The door buzzed and he frowned. He thought for a moment and decided to ignore it. He shrugged and lied back again, listening to "Comfortably Numb" play softly through the loft.
The buzzer sounded again and he growled. "Interrupt my evening, interrupt Pink Floyd, what kind of monster does that?" He snarled. Chairman Meow plopped off the couch and went into the bathroom.
He stalked down the stairs, angrily mumbling the several unholy things he was going to do to whoever was on the other side of his front door. Fuming, he ripped it open.
He froze. Isabelle was standing in the doorway, pale, worried and on the verge of tears.
"Isabelle?" He asked, frowning.
"Is, is Alec here?" She asked shakily. He quirked an eyebrow at her.
"Why would he be here?" He asked, his lie and concealment expertly placed. She rolled her eyes, a tear leaking to her cheek that she quickly wiped away.
"Don't be stupid, I know you're still seeing each other," she scoffed. He smirked.
"And what lead you to believe that?" He challenged.

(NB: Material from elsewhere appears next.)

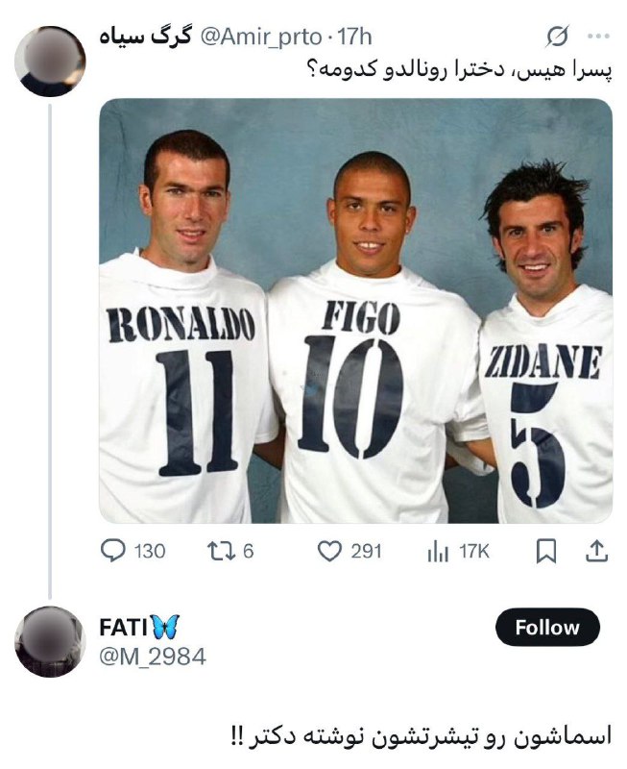Open the @M_2984 profile handle
This screenshot has width=627, height=769.
153,657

She chuckled a little.
"The third time he said your name in his sleep."
He blushed, surprised and definitely taken aback.
"He did?" He asked quietly, letting vulnerability show in his voice and his face. She nodded. He cleared his throat and shook his head, gaining his bearings. "What's wrong? Where's Alec?"

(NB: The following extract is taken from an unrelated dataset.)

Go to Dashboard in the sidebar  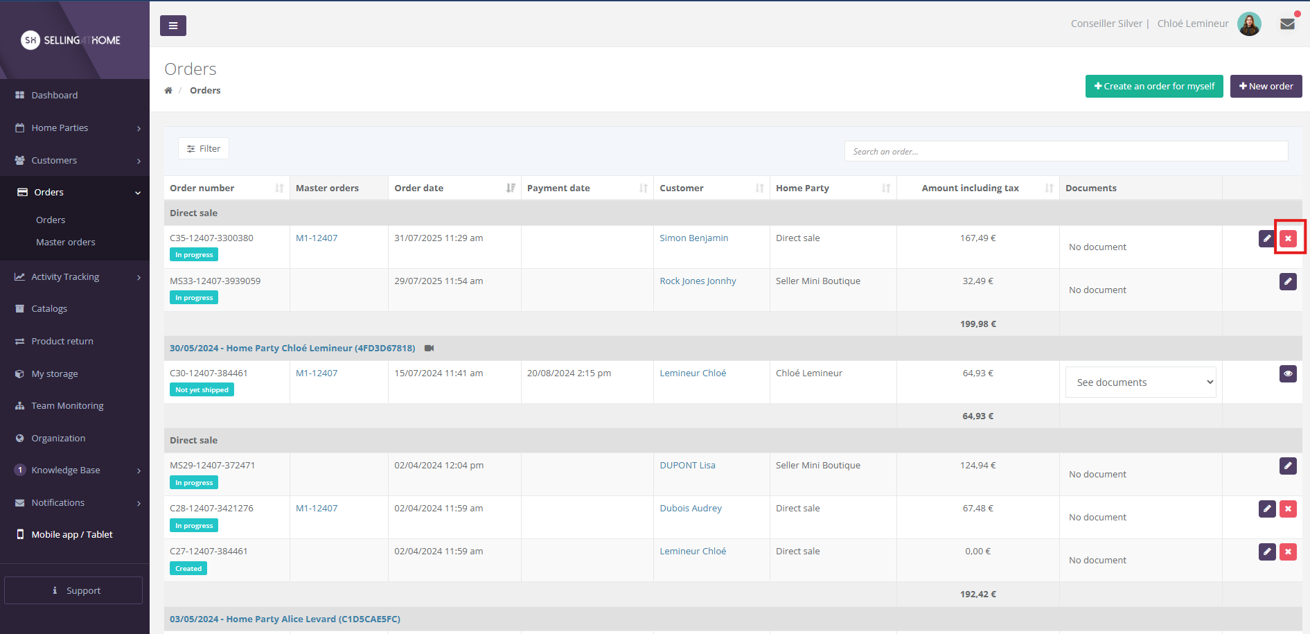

The worry returned full force to her face. "That's just it, I don't know. He's been gone since this morning. Jace is mad at Clary, Clary's being stupid as usual, Mom and Dad aren't around and the only reason I noticed my big brother was gone was because Church told me!"
He nodded, his face serious. "Alright, alright, Isabelle, I'll find him. Get back in the cab and go home. I'll call you if he turns up, alright?"
"Okay, okay," she said, taking a deep, shaking breath.
"Izzy," he said, putting his hands on her shoulders, smiling gently. "I will find your brother. He probably went for a walk and lost track of the time."
"It's raining. He's gonna get sick. God…I thought after Idris that he'd be…that all of it would…"
"He still doesn't want to talk about it," He said quietly, trying to keep all emotion from his voice. "I thought he'd be ready but he's not. I don't know what to do…He won't even say I love you back…" He shook his head again. "I'll find him. And I'll make sure he's alright."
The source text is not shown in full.